=== Text ===

Second, “an accused's decision whether to testify ‘seldom turns on the resolution of one factor,’ [and] a reviewing court cannot assume that the adverse ruling motivated a defendant's decision not to testify.”14 Though acknowledging that a defendant might make a commitment to testify in an offer of proof, the Court noted that “such a commitment is virtually risk free because of the difficulty of enforcing it.”15

Third, a “reviewing court ... has no way of knowing whether the Government would have sought to impeach with the prior conviction.”16 The Court noted that, particularly in cases where the Government's evidence is strong and where impeachment can be accomplished by other means, the prosecution may decide not to use contested evidence because of the increased risk of reversal on appeal.17

Finally, [e]ven if these difficulties could be surmounted, the reviewing court would still face the question of harmless error.”18 The Court noted that if in limine rulings on the admissibility of prior conviction evidence for impeachment were reviewable on appeal, then “almost any error would result in the windfall of automatic reversal; the appellate court could not logically term ‘harmless' an error that presumptively kept the defendant from testifying.”19 The Court feared that in the absence of its preservation rule, defendants would introduce in limine motions “solely to ‘plant’ reversible error in the event of conviction.”20

While Luce was decided on federal procedural grounds and was not binding on the states, we concluded in Wickham that “the justifications underlying the Luce rule apply with equal force to Alaska criminal practice.”21 We were further persuaded by the unanimity of the Luce decision and by the fact that a majority of state courts that subsequently addressed the issue adopted the Luce holding.22

B. Application Of The Luce/Wickham Rule In The Present Case

Although the holdings of Luce and Wickham were limited to preliminary rulings regarding evidence of a prior conviction, we conclude that the concerns articulated in Luce and Wickham apply in the present case.

=== Data ===

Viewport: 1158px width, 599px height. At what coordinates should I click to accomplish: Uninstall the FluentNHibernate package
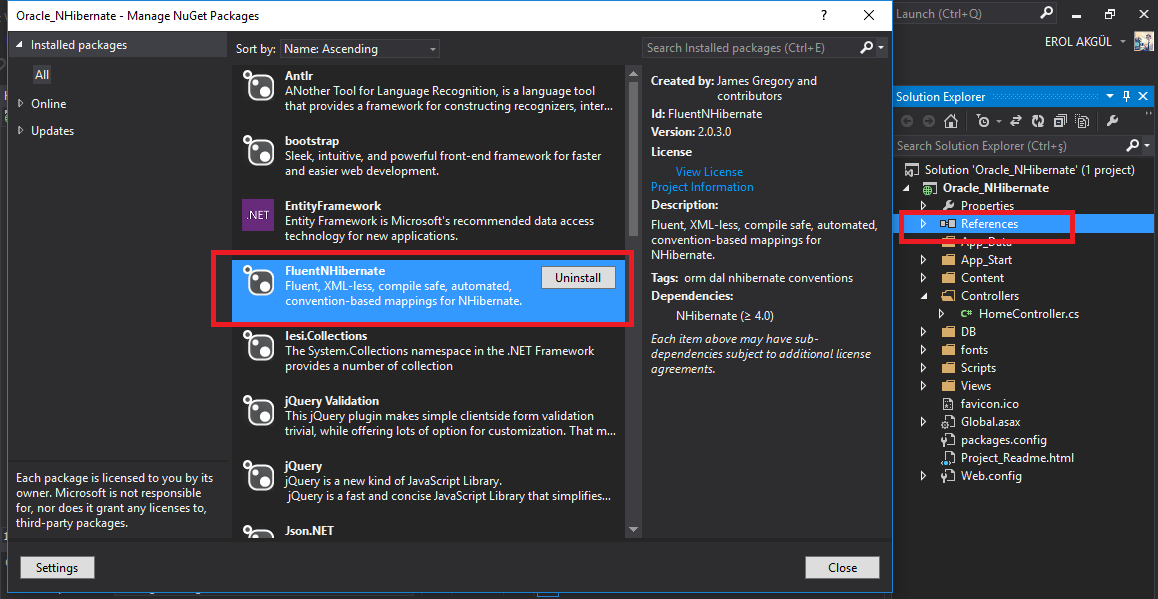click(x=577, y=278)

===

_Task requirements:_
a: Summarize the passage on the Luce rule in three sentences.
b: According to the passage on the Luce rule, why might the prosecution decide not to use contested evidence?

_Task responses:_
a: The Luce Court held that a reviewing court cannot assume an adverse ruling caused a defendant not to testify, and it cannot know whether the Government would have impeached with the prior conviction. It added that harmless-error review would make almost any such error an automatic reversal, and it feared defendants would file in limine motions only to plant reversible error. In Wickham the court found these justifications applied equally to Alaska criminal practice, and although Luce and Wickham were limited to prior-conviction rulings, it concludes their concerns apply in the present case.

b: Because of the increased risk of reversal on appeal.